花火大会ー前半ー
二人っきり。
歩いて10分程度ではなび大会の会場。
そわそわ。。何話せばいいんだろう。
もじもじ。。
「この浴衣なんですけど、豊臣さんが用意してくださったんです。
息子さんと娘さんのもので」
「そうなんだー、サイズもぴったりだね。」
「だね。歳も近くて」
「へー、あんなに若いのに、2人も育ててるなんて凄いね」
「凄いね。ギャルママだったようで、早く結婚されて、お二人授かったようです」
「やっぱり〜、想像できるー」
「ただ、その後離婚され、また息子さんが、昨年バイクで交通事故にあい」
「着ることが出来なかった浴衣だったんだそうです」
「え。。」
「もちらん、お断りしましたが、着て欲しいと諭されました。
初めて面接で会ったときから、息子のように可愛がって頂き、感慨深いです」
「あの豊臣さんが」
「自分も母が幼い時からいないので、ホントに母のようなお人柄に尊敬します」
「しずかさんの浴衣は今年、成人になられたお姉さんのまのらしいです」
私はまた、何も知らずに、のうのうと過ごしてきてたんだ。。バカバカ。。豊臣さんのお力になれるよう頑張ろ。
浴衣ありがとうございます。ちゃんたお礼しないと。
おかげであっというまに会場近く。
通りには凄い数の人、人。
視線が気になるー。
恥ずかしいな、男ってバレちゃうのかな。。
「ねえ、あの人カッコいい」
「イケメンね」
「私もあんな彼氏ほしい」
そんな声がちらほら。
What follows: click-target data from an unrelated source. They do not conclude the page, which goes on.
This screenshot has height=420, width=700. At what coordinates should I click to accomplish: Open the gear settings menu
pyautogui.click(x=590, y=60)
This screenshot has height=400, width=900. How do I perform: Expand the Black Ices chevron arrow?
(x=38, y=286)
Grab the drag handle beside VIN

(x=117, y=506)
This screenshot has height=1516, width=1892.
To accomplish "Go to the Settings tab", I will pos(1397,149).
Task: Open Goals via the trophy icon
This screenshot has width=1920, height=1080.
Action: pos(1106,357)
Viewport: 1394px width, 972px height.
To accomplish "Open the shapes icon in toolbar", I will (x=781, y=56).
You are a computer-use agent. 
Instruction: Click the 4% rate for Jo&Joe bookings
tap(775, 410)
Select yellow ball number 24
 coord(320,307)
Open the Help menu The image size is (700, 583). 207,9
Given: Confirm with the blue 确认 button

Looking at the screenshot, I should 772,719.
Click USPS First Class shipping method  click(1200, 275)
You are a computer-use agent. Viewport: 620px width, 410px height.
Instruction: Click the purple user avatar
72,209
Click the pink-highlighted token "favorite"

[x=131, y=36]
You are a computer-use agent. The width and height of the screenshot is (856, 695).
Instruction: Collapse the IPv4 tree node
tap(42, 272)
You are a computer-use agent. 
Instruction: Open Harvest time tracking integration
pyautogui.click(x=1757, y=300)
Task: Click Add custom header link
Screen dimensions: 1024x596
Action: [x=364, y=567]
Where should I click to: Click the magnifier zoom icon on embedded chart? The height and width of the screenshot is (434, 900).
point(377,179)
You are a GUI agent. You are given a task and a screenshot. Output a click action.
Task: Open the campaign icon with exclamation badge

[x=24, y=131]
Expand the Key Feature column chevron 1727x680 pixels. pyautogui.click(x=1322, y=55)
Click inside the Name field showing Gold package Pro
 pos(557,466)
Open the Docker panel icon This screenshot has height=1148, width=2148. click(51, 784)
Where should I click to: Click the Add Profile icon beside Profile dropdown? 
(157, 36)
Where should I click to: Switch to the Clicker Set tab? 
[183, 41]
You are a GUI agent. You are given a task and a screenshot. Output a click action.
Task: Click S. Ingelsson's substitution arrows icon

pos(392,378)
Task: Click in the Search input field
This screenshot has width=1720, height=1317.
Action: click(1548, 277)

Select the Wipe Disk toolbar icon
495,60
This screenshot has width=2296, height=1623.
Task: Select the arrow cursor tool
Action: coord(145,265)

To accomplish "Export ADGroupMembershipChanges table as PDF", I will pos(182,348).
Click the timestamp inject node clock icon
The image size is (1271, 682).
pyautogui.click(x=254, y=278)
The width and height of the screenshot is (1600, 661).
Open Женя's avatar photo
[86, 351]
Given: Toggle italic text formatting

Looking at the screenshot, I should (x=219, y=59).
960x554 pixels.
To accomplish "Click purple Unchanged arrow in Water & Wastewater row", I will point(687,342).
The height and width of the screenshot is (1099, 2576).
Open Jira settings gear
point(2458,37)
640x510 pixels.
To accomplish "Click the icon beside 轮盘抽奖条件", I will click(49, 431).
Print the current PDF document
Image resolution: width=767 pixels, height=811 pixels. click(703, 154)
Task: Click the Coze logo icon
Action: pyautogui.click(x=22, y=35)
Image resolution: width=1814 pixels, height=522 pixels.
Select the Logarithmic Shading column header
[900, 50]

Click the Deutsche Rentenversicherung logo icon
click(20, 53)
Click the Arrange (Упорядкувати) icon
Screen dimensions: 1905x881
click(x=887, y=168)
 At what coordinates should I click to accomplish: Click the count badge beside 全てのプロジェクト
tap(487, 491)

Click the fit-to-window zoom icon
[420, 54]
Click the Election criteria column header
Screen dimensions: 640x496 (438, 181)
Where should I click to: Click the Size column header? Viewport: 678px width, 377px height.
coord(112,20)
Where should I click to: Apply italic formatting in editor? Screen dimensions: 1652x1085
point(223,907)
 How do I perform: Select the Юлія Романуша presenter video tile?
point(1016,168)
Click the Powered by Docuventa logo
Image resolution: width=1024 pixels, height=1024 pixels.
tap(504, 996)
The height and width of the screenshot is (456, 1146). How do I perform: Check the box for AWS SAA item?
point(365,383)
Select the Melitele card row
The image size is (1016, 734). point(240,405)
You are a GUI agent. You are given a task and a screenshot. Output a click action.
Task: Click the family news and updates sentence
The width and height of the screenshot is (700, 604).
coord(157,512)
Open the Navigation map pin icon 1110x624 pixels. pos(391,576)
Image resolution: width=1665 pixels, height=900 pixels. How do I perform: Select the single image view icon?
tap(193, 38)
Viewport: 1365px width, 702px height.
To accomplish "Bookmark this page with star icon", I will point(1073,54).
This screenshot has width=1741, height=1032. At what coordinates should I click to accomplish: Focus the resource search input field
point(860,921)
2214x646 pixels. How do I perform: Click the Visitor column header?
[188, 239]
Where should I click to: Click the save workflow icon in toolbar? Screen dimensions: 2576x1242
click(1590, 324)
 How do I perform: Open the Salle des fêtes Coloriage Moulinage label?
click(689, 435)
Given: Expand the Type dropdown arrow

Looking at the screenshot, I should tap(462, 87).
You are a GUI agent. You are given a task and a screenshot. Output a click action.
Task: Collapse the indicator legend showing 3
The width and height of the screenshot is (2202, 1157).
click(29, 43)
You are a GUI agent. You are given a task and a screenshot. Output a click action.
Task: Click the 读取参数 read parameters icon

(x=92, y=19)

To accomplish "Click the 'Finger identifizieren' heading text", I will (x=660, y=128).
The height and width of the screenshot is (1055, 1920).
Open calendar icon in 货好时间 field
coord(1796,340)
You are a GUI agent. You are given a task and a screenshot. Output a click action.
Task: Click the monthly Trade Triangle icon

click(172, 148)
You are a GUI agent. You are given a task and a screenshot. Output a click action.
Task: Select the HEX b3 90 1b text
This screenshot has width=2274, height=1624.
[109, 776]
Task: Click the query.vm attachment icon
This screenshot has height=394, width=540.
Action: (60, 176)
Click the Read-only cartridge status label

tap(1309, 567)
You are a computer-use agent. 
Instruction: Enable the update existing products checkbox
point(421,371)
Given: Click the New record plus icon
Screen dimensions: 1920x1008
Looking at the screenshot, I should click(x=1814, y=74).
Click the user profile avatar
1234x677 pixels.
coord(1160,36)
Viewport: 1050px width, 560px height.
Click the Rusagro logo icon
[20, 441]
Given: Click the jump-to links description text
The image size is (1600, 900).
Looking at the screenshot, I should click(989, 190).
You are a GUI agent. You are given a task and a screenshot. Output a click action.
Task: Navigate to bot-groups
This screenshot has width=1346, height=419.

やっぱりね〜。ですよね〜。
比較されちゃってるなかなぁ、、私。
「しずかさん、歩きにくくないですか」
その上、優しいんだもんなー。完璧ですよねー。
浴衣、慣れないけど、感謝しないと。
「うん、大丈夫、ありがとう」
「ちょっとお時間ありますでしょうか?」
と、数人の団体さん。
「地元の出版社で月刊関ヶ原の取材で、素敵なカップルさんを撮影したく、可能でしょうか」
地元で人気のタウン誌だ。カップル〜?
「毎月読んでます。僕は大丈夫ですが、彼女がオッケーであれば」
彼女??まー。この格好だと誰もわからないだろうしー。
「はい、大丈夫です」
パシャパシャ!
「いつもどおりの仲のいい感じでお願いします」
わ、わ、どうしよ。いつもって、初めてだしー。
「しずかさん、どうぞ、腕つかまってください」
えい、腕まわしてやるー。
わ、え、たくましい。。
何この安心感。
「彼女さん、いい表情ですよ」
「ありがとうございました」
「ちなみに彼女さんのどういうたころが好きですか」
「純粋で、頑張り屋で、子どもにも優しく。
後は見ての通り、可愛くて女性らしいところです」
もう、調子乗ってるー。
あーもう、顔から火がでそうー。
嬉しいような複雑なような、でも、褒められたことなんてあまりないし、嬉しいかも。
「彼女さんは彼のどんなところが好きですか?」
好きって言われても。。えい、ひがんでたところ、思ったこと言ってやる。
「こんなに素敵な男性いないと思います。
見た目ももちろんですが、優しくて、頼りがいがあって頭も良くて、気遣いができて、女性なら好きになってしまうと思います。男性も、一目おくと思います」
あ、言ってしまった。
ちら、っと。えーわかんないその表情。
「ホントに素敵なカップルですね。
来月号に載させていただきます。
末永くお幸せに」
「ありがとうございました」
「そんなふうに思ってくれてたんだ」
彼の表情は分からなかったけど、私の意見は、一般論でもある。